» **Исходный текст**
Перед своим отъездом из Вальядолида он опять обратился к царю с пламенным призывом: повторяя свои эрфуртские доводы, он просил о том, чтобы сообща сделать предостережение Австрии, которое заставило бы ее отменить ее враждебные мероприятия. Опять застав в Париже Румянцева, он задержал его здесь на некоторое время и старался пленить его, настроить в желательном ему смысле, привить ему свое страстное убеждение. В доказательство своего миролюбия он предлагал, чтобы Александр и он взаимно друг против друга гарантировали Австрии ее территориальную целостность, если венское правительство согласится разоружиться.

» **Набор упражнений**
[A] Перепишите без изменений отрывок из исходного текста, начиная со слов «Перед своим отъездом» и продолжая до слов «правительство согласится разоружиться.» включительно.
[B] Обновите строки записей с самого начала до строки с «point(498,987)» включительно, заменив «dropdown» на «drop-down» и оставив всё остальное как есть. Приведите только эти строки.
Исходный текст и записи взяты из разных источников.

» **Сохранённые данные**
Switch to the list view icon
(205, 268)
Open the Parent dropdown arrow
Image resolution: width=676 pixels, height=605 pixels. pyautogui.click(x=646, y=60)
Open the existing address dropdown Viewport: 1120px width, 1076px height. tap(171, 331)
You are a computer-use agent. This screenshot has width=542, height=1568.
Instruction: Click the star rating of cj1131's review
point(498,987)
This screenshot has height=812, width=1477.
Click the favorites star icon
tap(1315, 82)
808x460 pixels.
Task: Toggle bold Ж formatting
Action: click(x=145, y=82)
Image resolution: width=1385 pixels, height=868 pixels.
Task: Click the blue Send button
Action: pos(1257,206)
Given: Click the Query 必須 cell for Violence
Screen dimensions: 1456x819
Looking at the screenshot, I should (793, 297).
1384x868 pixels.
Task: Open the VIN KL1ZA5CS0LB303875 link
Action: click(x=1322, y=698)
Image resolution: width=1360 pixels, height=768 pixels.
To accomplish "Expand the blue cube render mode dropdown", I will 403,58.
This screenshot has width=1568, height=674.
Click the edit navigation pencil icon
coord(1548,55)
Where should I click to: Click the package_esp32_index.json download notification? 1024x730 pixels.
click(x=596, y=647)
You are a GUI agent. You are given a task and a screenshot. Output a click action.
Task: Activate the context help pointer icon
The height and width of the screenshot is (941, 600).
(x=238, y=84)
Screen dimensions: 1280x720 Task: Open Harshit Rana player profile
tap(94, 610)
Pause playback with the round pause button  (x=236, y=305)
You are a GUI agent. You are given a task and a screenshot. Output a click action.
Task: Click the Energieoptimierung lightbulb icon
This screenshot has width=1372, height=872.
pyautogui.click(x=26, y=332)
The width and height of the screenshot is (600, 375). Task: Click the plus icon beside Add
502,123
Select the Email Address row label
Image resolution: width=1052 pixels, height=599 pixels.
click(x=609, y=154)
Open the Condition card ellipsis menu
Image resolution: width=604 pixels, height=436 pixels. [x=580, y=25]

» **Ответы к заданиям**
[A]
Перед своим отъездом из Вальядолида он опять обратился к царю с пламенным призывом: повторяя свои эрфуртские доводы, он просил о том, чтобы сообща сделать предостережение Австрии, которое заставило бы ее отменить ее враждебные мероприятия. Опять застав в Париже Румянцева, он задержал его здесь на некоторое время и старался пленить его, настроить в желательном ему смысле, привить ему свое страстное убеждение. В доказательство своего миролюбия он предлагал, чтобы Александр и он взаимно друг против друга гарантировали Австрии ее территориальную целостность, если венское правительство согласится разоружиться.

[B]
Switch to the list view icon
(205, 268)
Open the Parent drop-down arrow
Image resolution: width=676 pixels, height=605 pixels. pyautogui.click(x=646, y=60)
Open the existing address drop-down Viewport: 1120px width, 1076px height. tap(171, 331)
You are a computer-use agent. This screenshot has width=542, height=1568.
Instruction: Click the star rating of cj1131's review
point(498,987)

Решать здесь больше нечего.